Brief: Output the lines of the data below as a JSON list of strings, one string per line, leaving out blank lines.

Pointing records for text and elements
• • • • • • •

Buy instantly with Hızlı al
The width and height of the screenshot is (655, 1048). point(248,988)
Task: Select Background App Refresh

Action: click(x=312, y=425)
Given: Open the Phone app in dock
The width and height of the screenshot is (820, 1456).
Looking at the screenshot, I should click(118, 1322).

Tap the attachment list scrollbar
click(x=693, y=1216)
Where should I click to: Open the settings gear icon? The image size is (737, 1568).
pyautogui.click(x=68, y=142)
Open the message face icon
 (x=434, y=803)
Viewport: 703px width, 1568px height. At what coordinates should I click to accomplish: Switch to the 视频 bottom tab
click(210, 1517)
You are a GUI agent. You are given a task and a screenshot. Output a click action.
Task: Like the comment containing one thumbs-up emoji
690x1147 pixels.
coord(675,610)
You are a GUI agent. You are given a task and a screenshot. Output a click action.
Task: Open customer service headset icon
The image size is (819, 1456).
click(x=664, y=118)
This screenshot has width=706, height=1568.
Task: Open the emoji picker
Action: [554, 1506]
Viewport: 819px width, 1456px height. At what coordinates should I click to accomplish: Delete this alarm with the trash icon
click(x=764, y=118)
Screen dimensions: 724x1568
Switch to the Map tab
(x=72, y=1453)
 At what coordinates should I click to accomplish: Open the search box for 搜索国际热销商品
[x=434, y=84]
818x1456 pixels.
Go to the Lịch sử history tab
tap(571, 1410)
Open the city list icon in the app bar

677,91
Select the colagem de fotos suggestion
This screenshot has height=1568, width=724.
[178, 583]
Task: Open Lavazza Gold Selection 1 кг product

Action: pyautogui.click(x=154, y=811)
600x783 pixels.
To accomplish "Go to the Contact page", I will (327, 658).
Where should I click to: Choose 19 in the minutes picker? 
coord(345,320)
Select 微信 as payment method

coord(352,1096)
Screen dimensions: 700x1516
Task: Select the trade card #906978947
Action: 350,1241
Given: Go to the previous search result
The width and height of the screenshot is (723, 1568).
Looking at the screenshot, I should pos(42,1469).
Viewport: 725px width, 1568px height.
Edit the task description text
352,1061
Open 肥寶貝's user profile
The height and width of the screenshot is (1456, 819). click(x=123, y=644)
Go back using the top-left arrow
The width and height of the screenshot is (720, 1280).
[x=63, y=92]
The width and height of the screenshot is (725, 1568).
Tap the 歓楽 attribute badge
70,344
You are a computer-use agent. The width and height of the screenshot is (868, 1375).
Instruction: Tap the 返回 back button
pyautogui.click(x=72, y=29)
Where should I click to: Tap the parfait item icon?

• • • • • • •

Solution for this task:
[
  "Buy instantly with Hızlı al",
  "The width and height of the screenshot is (655, 1048). point(248,988)",
  "Task: Select Background App Refresh",
  "Action: click(x=312, y=425)",
  "Given: Open the Phone app in dock",
  "The width and height of the screenshot is (820, 1456).",
  "Looking at the screenshot, I should click(118, 1322).",
  "Tap the attachment list scrollbar",
  "click(x=693, y=1216)",
  "Where should I click to: Open the settings gear icon? The image size is (737, 1568).",
  "pyautogui.click(x=68, y=142)",
  "Open the message face icon",
  " (x=434, y=803)",
  "Viewport: 703px width, 1568px height. At what coordinates should I click to accomplish: Switch to the 视频 bottom tab",
  "click(210, 1517)",
  "You are a GUI agent. You are given a task and a screenshot. Output a click action.",
  "Task: Like the comment containing one thumbs-up emoji",
  "690x1147 pixels.",
  "coord(675,610)",
  "You are a GUI agent. You are given a task and a screenshot. Output a click action.",
  "Task: Open customer service headset icon",
  "The image size is (819, 1456).",
  "click(x=664, y=118)",
  "This screenshot has width=706, height=1568.",
  "Task: Open the emoji picker",
  "Action: [554, 1506]",
  "Viewport: 819px width, 1456px height. At what coordinates should I click to accomplish: Delete this alarm with the trash icon",
  "click(x=764, y=118)",
  "Screen dimensions: 724x1568",
  "Switch to the Map tab",
  "(x=72, y=1453)",
  " At what coordinates should I click to accomplish: Open the search box for 搜索国际热销商品",
  "[x=434, y=84]",
  "818x1456 pixels.",
  "Go to the Lịch sử history tab",
  "tap(571, 1410)",
  "Open the city list icon in the app bar",
  "677,91",
  "Select the colagem de fotos suggestion",
  "This screenshot has height=1568, width=724.",
  "[178, 583]",
  "Task: Open Lavazza Gold Selection 1 кг product",
  "Action: pyautogui.click(x=154, y=811)",
  "600x783 pixels.",
  "To accomplish \"Go to the Contact page\", I will (327, 658).",
  "Where should I click to: Choose 19 in the minutes picker? ",
  "coord(345,320)",
  "Select 微信 as payment method",
  "coord(352,1096)",
  "Screen dimensions: 700x1516",
  "Task: Select the trade card #906978947",
  "Action: 350,1241",
  "Given: Go to the previous search result",
  "The width and height of the screenshot is (723, 1568).",
  "Looking at the screenshot, I should pos(42,1469).",
  "Viewport: 725px width, 1568px height.",
  "Edit the task description text",
  "352,1061",
  "Open 肥寶貝's user profile",
  "The height and width of the screenshot is (1456, 819). click(x=123, y=644)",
  "Go back using the top-left arrow",
  "The width and height of the screenshot is (720, 1280).",
  "[x=63, y=92]",
  "The width and height of the screenshot is (725, 1568).",
  "Tap the 歓楽 attribute badge",
  "70,344",
  "You are a computer-use agent. The width and height of the screenshot is (868, 1375).",
  "Instruction: Tap the 返回 back button",
  "pyautogui.click(x=72, y=29)",
  "Where should I click to: Tap the parfait item icon?"
]